Design Article
Jitter, Noise, and Signal Integrity at High-Speed: A Tutorial--Part IV
Dr. Mike Peng Li
1/2/2008 9:44 AM EST
Part II
Part III
Historical Overview of Jitter, Noise, BER, and Signal Integrity
During the last two decades, two books were published with significant space dedicated to jitter analysis.16, 17 During that time, most communication architectures operated at a data rate of less than 1 Gb/s. Jitter was not as serious then as it is today, when most leading communication links are running at rates of 1 to 10 Gb/s.
The book by Trischitta & Varma16 in 1989 was mostly focused on the accumulated jitter in a network system and jitter related to some specific components in an optical network at the time, including regenerators, retimers, and multiplexers. The jitter handling in this book was tightly coupled with the link architecture of almost 20 years ago, so many of the concepts and theories in this book do not apply well to the serial link architectures developed after the 1990s.
The book by Takasaki17 in 1991 treated digital transmission design and jitter in the same context. This book is weighted more toward digital transmission, with only two chapters dedicated to jitter topics, covering jitter generation and accumulation. This book does discuss jitter classification in some way. The major point of Takasaki on jitter classification is that there are two types of jitter: random and systematic. However, it has no quantitative math model discussion on the jitter classification scheme. It also has no further discussion of the jitter component beyond random and systematic. The discussion of jitter accumulation is largely based on the repeater component in a network.
In the past 15 years, significant progress has been made in the field of understanding jitter, and related new theory, definition, analysis methods, and measurement tools. In particular, more rigorous definition of and theory about jitter and its associated jitter components have been developed (such as 15, 18, and 19, to name a few). Now jitter and noise component concepts have been widely accepted and adopted by many serial data communication standards.
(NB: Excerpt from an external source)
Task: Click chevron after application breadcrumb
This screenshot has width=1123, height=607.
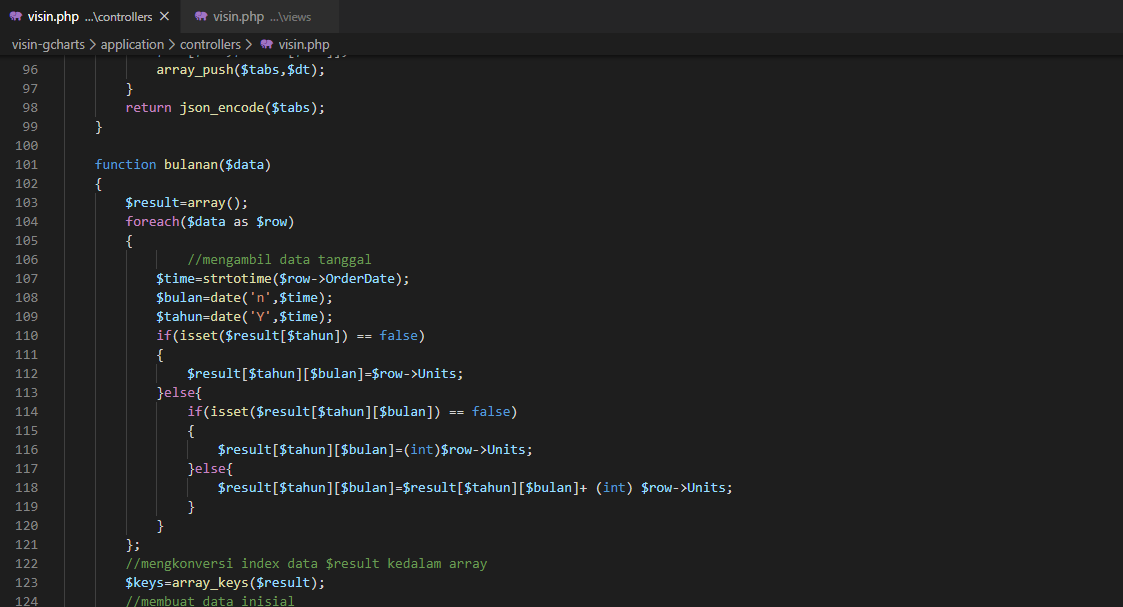Action: [172, 44]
In fact, jitter and noise component concepts are required for determining the link jitter budget, for debugging and diagnostics for designing and testing most of the multiple Gb/s serial data links, and for setting standards. In addition, a generic jitter transfer function for a linear or quasi-linear system has recently been developed. Such a method can be applied to jitter analysis for most of the serial data communication links and standards 15, 20. The combination of the statistical and system transfer function elements of a link system in estimating overall jitter, noise, BER (JNB), and signal integrity (SI) performance has put the research and application in those areas on a new historical plateau.
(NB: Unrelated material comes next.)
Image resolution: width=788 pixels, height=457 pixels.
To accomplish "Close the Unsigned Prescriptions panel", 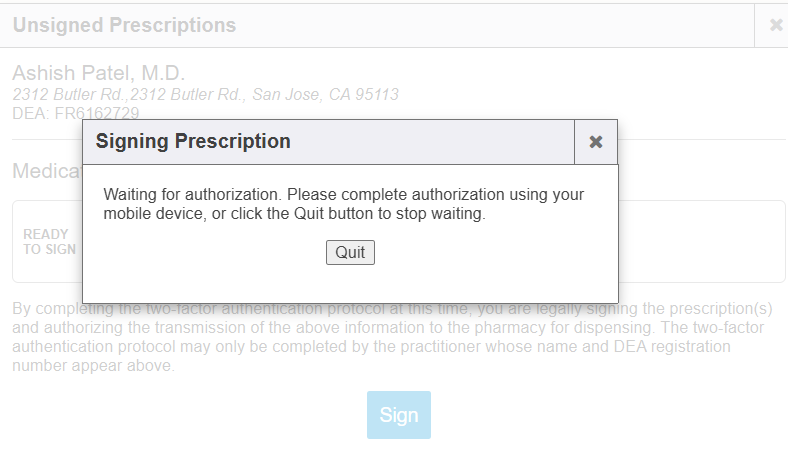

In light of that significant progress in JNB and SI, as well as the ever-increasing importance of their roles in > 1 Gb/s serial communication links in both network and PC applications, a new book summarizing that progress--with an emphasis on the latest definitions, theories, and applications, as well as simulation modeling, measurement, and analysis technologies--is apparently greatly needed.
Overview of this Book
This book systematically presents the latest developments and advancements in jitter, noise, and BER (JNB) and SI. It guides you from the basic math, statistics, circuit, and system models to the final practical applications. It covers fundamental theory, to JNB and SI simulation/modeling, to JNB and SI diagnostics/debug and compliance testing, with an emphasis on two major applications: clock and serial data communications. It tries to keep a good balance and coupling between theory and practical applications.
As you have seen, this chapter is a high-level overview of JNB and SI basics. This chapter introduced the JNB component classification scheme, JNB interrelationship, root-cause mechanisms, JNB measurement references, clock recovery, and associated JNB transfer functions.
Chapter 2 reviews and introduces the basic theories on statistics, linear time-invariant (LTI) systems, and digital signal processing that you need to quantitatively understand and model JNB and its related components. Also introduced in this chapter is the statistical signal process theory that is used to quantify the JNB spectrum and power spectrum density (PSD).
Chapter 3 describes the jitter component in a quantitative manner. Detailed root causes and mathematical models and treatments for each jitter component are given. This chapter lays the necessary physical and mathematical foundation for jitter and noise to warrant the precision of the estimations. Jitter component math models can be applied to noise components similarly.